Stalker was convicted of eight offenses, including one conviction for escaping from the jail and one conviction for assaulting Hadley at his grandmother's residence.
On appeal, Stalker contends that there was insufficient evidence to support his conviction of escape in the second degree. To decide this question, we view the record in the light most favorable to the verdict and "determine whether fair minded jurors exercising reasonable judgment could find the defendant guilty beyond a reasonable doubt." We do not weigh the credibility of witnesses — determining the credibility of witnesses is the jury's responsibility.
Abyo v. State, 166 P.3d 55, 60 (Alaska App. 2007).
Id.
A person commits the crime of escape in the second degree if they remove themselves from a correctional facility without lawful authority while under official detention. In this case, a reasonable fact-finder could have found that Hadley was more credible than Stalker and that Stalker left the Buckland jail without authorization.
AS 11.56.310(a).
Stalker also argues that the trial judge improperly granted the State's motion to amend the charge for assaulting Hadley. The information originally charged that Stalker "recklessly caused physical injury" to Hadley. But at trial, Hadley testified that he had eluded Stalker's punches, so he had not suffered any physical injury.
AS 11.41.230(a)(1) provides that a "person commits the crime of assault in the fourth degree if . . . that person recklessly causes physical injury to another person."
At the close of the State's case, Stalker moved for a judgment of acquittal on this assault charge.
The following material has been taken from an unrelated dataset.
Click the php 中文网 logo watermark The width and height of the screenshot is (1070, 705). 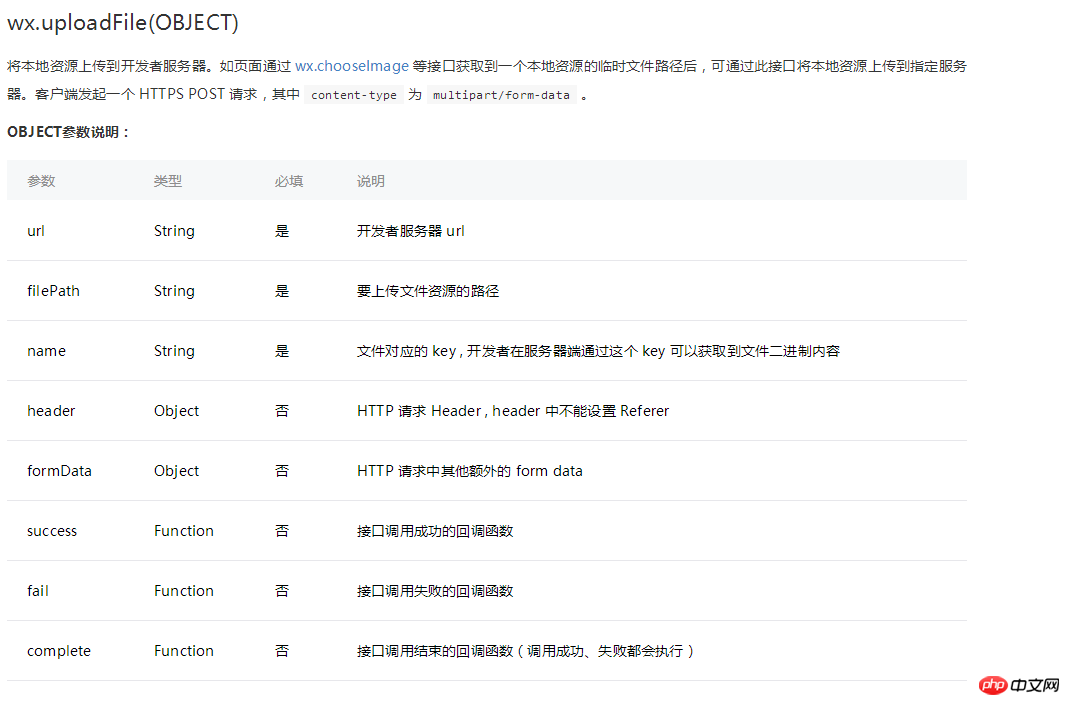pos(1019,685)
The trial judge agreed that there was no evidence that Hadley had been injured. But the prosecutor moved to amend the charge to allege that Stalker had recklessly placed Hadley in fear of imminent physical injury. The court denied Stalker's motion for a judgment of acquittal and granted the State's motion to amend the assault charge. Stalker then proceeded with his defense case.
AS 11.41.230(a)(3) provides that a "person commits the crime of assault in the fourth degree if . . . by words or other conduct that person recklessly places another person in fear of imminent physical injury."
Under Alaska Criminal Rule 7(e) "a court may permit a charge to be amended before the verdict has been returned if the prosecution satisfies two elements: (1) `no additional or different offense is charged' and (2) `the substantial rights of the defendant [have not been] prejudiced.'" We will not reverse a trial court's decision unless the defendant shows that "the nature or timing of the amendment prejudiced his defense."
Shorty v. State, 214 P.3d 374, 385 (Alaska App. 2009) (alteration in original) (quoting Criminal Rule 7(e)).
Id. at 385.
At trial, Stalker argued that he had prepared to defend against the charge that he had injured Hadley and not against a charge that he had placed him in fear of injury. He also argued that it was unfair to amend the charge after the State had rested. But Stalker did not request a continuance or argue that he needed any other relief in order to meet the amended charge.
On appeal, Stalker argues that he needed to adapt his trial strategy to meet the amended charge. But the record suggests that Stalker did have the chance to adapt his defense strategy by recalling Hadley to the stand or addressing the incident in his own testimony. Stalker's defense did not address whether he had injured Hadley or merely placed him in fear of injury. Instead, Stalker denied that he had punched at Hadley at all. We accordingly conclude that Stalker was not prejudiced by this amendment.
We AFFIRM the superior court's judgment.